12 July 2025

KUALA LUMPUR: Chinese Foreign Minister Wang Yi restated Beijing’s rejection of the 2016 South China Sea arbitration ruling on Friday (Jul 11), on the eve of the ruling’s ninth anniversary, amid renewed tensions and growing speculation about a potential second legal challenge.

Calling the decision a “farce”, Wang said the case, brought by the Philippines against China’s South China Sea claims and ruled on by a tribunal of the Permanent Court of Arbitration in The Hague, was “orchestrated and manipulated by external powers”.

Their purpose “was to destabilise the South China Sea for their own benefit”, Wang said during the annual East Asian Summit foreign ministers’ meeting in Kuala Lumpur.

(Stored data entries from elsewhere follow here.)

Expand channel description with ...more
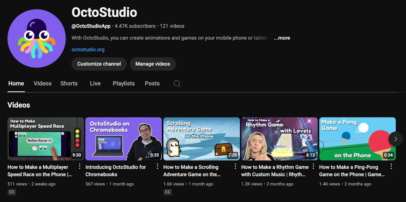 point(282,38)
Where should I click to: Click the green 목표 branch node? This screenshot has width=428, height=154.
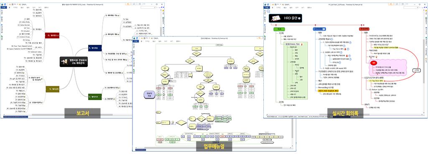pos(279,29)
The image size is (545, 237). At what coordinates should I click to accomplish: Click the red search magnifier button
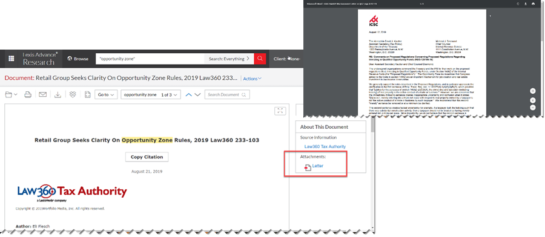pyautogui.click(x=260, y=59)
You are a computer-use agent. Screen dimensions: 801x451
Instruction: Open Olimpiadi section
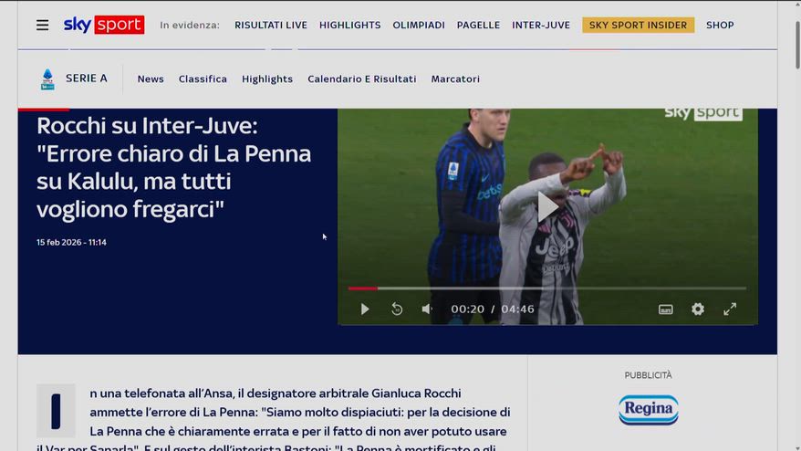tap(419, 25)
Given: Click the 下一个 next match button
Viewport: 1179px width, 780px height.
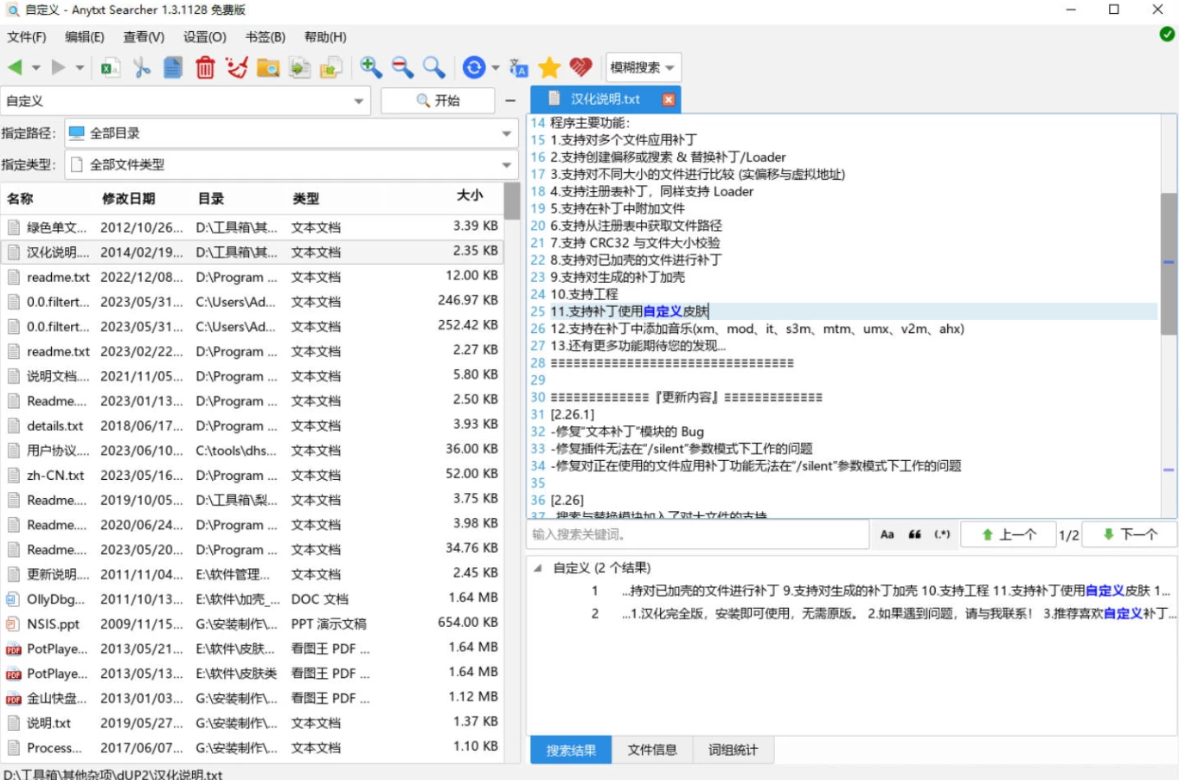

He said China works to maintain stability in the region and has been speeding up the negotiation of a binding South China Sea code of conduct with Asean.

“All attempts to stir up trouble or sow discord will ultimately fail,” he added at the meeting attended by top diplomats of 18 countries, including the 10 ASEAN member states and the United States.

The Philippines filed the case with the court in 2013, but Beijing refused to participate.

The court, in China’s absence, ruled on Jul 12, 2016, in support of most of the Philippines’ submissions, including its contention that China’s extensive claim via the “nine-dash line” appearing on Chinese maps since 1953 was invalid under the United Nations Convention on the Law of the Sea (UNCLOS).

Additionally, the court ruled that China’s land reclamation projects in the area were environmentally harmful.

The ruling also held that no land features in the disputed Spratly Islands could be classified as “islands”, meaning that China could not claim exclusive economic zones around the reefs it occupies, while the Philippines could extend its zone from its coastline to include those reefs.

Despite having signed UNCLOS in 1982 and ratified it in 1996, China strongly rejected the ruling and improved ties with former Philippine president Rodrigo Duterte by “putting aside” the ruling during his 2016-2022 term.

However, tension has escalated since the current Philippine president, Ferdinand Marcos Jnr, took office.

It has been reported that Manila is considering filing a new UN arbitration regarding the maritime conflicts.

In his remarks on Friday, Wang repeated China’s declaration of “four noes” in the case – no acceptance, no participation, no recognition and no implementation.

He contended that the case addressed the issues of territorial sovereignty and maritime delimitation, which exceed the jurisdiction of both UNCLOS and the arbitration tribunal’s authority.

China and other major world powers, he said, had excluded maritime delimitation when they joined the convention.

“The tribunal’s handling constituted an overreach, abusing the convention’s dispute resolution mechanism and undermining international maritime rule of law. They are violating the convention under the banner of the convention,” Wang said.

He added that the Philippines did not seek prior consultations with China before filing to the tribunal, and that therefore the initiation of the arbitration was legally flawed.

He also accused Manila of breaking its commitment to the Declaration on the Conduct of Parties in the South China calls for South China Sea disputes to be solved through dialogue, as well as its bilateral promises to Beijing.

Wang also condemned the tribunal’s “flawed and erroneous” decision to classify the Taiping Island (Itu Aba) of the Spratlys – a 0.5-square-kilometre island with fresh water and vegetation occupied by Taiwan – as a “rock” that could not sustain an exclusive economic zone.

“If this standard were applied globally, the international maritime order would be rewritten, potentially depriving many nations … of their maritime rights,” he said, referring to how the reefs of countries like the US and Japan would similarly lose their basis for claiming maritime rights and interests.

“Would these countries be willing to give up their claims as well?”

Besides the Philippines, three other ASEAN members – Malaysia, Brunei and Vietnam – have competing claims with China in the South China Sea.

Beijing sees the self-governed island of Taiwan as a rogue province, to be reunited eventually with the mainland, by force if necessary.